Del Mar College's Nursing Program has one of the largest nursing clinical simulation labs in the nation, including over 30 patient mannequins with programmable vital signs, EKG monitoring, and voice entry. The program is accredited by the Accreditation Commission for Education in Nursing (ACEN).

During a period from 2009 to 2011, the passing rate of students taking the National Council Licensure Examination-Registered Nurse (NCLEX-RN) for the first time fell below 80 percent, and the program was placed on "conditional approval status" by the accreditation commission. The program strengthened admission criteria and temporarily closed admitting new students to the Registered Nurse Education program until the examination pass rate for current students increased to above 80 percent. The program produced a passing rate of 96% for 2012 and 90% for 2013.

==Students==
Del Mar College serves students from Corpus Christi and the surrounding Coastal Ben Region through for-credit and continuing education as well as other programs. According to the college, in 2025 the institution enrolled more than 20,000 students a year in both credit and non-credit courses.
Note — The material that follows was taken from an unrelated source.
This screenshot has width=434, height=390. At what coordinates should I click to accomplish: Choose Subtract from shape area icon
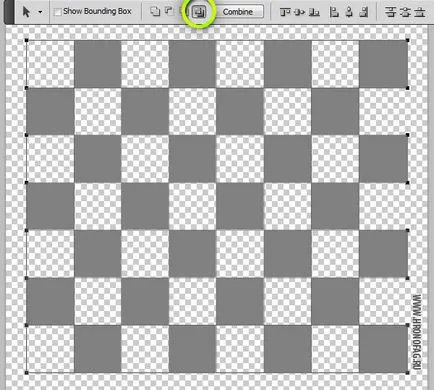click(x=169, y=12)
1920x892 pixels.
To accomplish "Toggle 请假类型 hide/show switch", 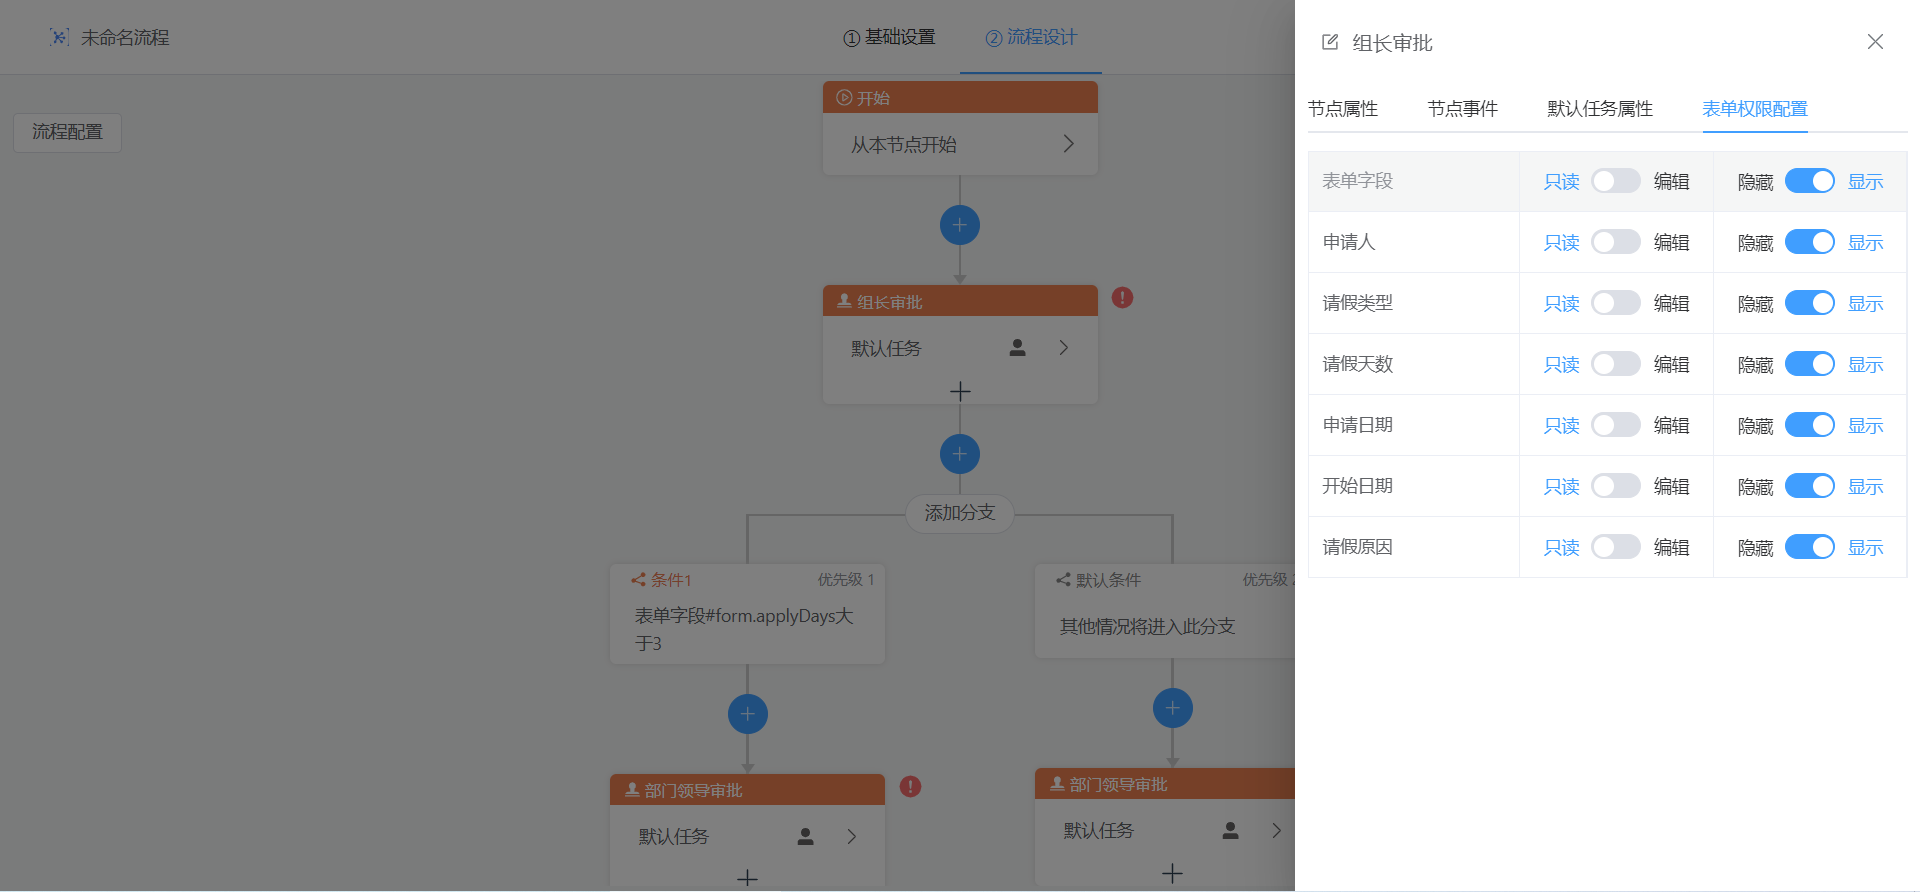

The student body is mainly made up of Hispanic and first-generation college students. In 2024, it was made up of 71% Hispanic, 20.4% White, and 2% African American students. The student body reflects the demographics of South Texas, as Hispanics are the majority in the South Texas Region.

==Athletics==
In the 1950s, Del Mar College fielded a nationally-ranked football program. The 1951 Del Mar Vikings football team earned a 9–1 record, won the South Texas Conference championship, and was ranked in the Litkenhous Ratings as the 86th best college football team in the country. However due to financial costs, the football team had to be dropped. Now, the college has a sports program called the Intramural Sports Program. The program consists of activities for its staff and students such as the color run, fitness challenges, and team sports.

==Notable alumni==
- Henry Cuesta, an American-born musician and clarinetist with The Lawrence Welk Show.
- Solomon P. Ortiz, former U.S. Representative for .
- Pepe Serna, American actor known for roles in Scarface and Car Wash.